Assignment: Each line of the records that holds the word "panel" should be copied out.

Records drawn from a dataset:
━━━━━━━━━━━━━━━━━━━━
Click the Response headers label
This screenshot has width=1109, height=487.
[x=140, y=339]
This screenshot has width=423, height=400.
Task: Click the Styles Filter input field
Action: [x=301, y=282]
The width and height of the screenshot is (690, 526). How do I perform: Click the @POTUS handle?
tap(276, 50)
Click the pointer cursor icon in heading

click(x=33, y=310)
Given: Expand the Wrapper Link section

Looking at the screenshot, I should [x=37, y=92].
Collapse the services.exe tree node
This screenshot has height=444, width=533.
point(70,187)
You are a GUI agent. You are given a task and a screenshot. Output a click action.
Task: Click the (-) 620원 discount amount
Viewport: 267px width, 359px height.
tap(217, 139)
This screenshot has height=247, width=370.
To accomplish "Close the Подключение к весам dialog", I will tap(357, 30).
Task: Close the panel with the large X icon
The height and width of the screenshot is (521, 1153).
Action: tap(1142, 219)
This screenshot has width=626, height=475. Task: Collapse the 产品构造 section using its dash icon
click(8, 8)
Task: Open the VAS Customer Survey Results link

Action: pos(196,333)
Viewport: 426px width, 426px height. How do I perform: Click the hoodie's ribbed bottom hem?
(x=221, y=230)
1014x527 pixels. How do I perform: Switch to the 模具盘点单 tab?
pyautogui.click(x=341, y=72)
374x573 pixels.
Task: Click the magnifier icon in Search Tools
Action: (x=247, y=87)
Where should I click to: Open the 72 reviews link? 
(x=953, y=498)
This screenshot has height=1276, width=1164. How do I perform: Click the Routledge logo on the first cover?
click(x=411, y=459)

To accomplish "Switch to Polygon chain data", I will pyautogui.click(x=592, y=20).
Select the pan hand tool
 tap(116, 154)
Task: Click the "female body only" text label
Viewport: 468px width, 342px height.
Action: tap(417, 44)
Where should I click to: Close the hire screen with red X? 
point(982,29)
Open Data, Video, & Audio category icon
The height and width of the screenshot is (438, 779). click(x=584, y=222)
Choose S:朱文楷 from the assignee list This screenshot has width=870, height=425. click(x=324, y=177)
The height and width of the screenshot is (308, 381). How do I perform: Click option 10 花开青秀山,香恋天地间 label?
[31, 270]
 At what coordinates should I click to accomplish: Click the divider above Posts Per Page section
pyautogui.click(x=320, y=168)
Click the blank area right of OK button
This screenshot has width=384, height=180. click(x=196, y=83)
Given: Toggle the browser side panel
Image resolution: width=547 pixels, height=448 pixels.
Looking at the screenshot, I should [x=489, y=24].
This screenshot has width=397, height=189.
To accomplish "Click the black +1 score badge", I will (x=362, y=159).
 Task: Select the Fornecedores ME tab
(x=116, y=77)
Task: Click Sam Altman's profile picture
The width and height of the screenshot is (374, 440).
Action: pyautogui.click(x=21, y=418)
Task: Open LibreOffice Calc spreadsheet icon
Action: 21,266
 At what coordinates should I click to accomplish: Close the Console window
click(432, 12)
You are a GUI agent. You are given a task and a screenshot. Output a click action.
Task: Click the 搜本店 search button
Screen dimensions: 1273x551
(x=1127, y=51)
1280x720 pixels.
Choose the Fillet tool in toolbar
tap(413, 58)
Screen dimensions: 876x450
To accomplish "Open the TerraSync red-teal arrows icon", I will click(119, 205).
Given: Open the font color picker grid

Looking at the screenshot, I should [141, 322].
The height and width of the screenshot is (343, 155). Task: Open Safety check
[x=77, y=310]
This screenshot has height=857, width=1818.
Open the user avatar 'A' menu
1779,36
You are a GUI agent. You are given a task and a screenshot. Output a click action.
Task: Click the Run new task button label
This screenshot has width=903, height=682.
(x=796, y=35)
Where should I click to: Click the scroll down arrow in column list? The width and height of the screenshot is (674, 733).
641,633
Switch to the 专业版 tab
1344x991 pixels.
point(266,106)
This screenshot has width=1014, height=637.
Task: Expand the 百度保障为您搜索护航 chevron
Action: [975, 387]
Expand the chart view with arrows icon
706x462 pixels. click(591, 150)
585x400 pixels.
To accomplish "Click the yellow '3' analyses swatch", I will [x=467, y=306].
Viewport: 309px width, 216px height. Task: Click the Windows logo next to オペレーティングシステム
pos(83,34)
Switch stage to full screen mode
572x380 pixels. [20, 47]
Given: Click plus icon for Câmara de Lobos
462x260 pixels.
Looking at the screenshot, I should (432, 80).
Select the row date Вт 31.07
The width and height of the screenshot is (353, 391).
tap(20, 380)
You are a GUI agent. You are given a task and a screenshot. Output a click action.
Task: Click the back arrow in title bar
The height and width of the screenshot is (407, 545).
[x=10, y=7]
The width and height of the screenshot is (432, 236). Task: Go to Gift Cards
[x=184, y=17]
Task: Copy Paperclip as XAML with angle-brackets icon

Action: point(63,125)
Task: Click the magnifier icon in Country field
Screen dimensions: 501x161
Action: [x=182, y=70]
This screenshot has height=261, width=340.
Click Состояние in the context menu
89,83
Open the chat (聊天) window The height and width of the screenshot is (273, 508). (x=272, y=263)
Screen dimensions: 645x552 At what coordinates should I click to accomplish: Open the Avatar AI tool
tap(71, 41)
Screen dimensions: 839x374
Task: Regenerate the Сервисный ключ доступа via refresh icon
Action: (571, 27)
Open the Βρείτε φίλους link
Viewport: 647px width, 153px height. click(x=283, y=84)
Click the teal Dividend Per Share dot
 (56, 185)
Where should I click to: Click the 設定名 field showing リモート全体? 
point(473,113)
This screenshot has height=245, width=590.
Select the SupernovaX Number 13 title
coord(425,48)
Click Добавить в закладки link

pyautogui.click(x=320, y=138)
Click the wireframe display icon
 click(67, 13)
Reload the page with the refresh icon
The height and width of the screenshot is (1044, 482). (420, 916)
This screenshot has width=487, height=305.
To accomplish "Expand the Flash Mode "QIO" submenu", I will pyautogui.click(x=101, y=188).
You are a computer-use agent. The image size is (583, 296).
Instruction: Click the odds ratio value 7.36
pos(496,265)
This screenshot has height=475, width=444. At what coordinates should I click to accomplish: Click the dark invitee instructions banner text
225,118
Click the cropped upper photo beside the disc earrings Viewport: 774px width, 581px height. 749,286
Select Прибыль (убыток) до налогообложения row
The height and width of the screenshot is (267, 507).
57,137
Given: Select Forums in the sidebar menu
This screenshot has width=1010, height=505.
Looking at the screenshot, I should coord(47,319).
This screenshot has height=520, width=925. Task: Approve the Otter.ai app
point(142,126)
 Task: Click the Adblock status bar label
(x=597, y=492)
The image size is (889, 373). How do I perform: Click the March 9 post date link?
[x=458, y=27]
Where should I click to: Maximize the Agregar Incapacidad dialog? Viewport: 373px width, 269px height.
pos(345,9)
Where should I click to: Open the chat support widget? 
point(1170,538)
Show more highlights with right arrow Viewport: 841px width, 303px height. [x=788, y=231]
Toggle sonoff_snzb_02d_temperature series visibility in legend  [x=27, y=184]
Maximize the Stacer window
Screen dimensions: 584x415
━━━━━━━━━━━━━━━━━━━━
Finished exercise:
Task: Close the panel with the large X icon
Given: Toggle the browser side panel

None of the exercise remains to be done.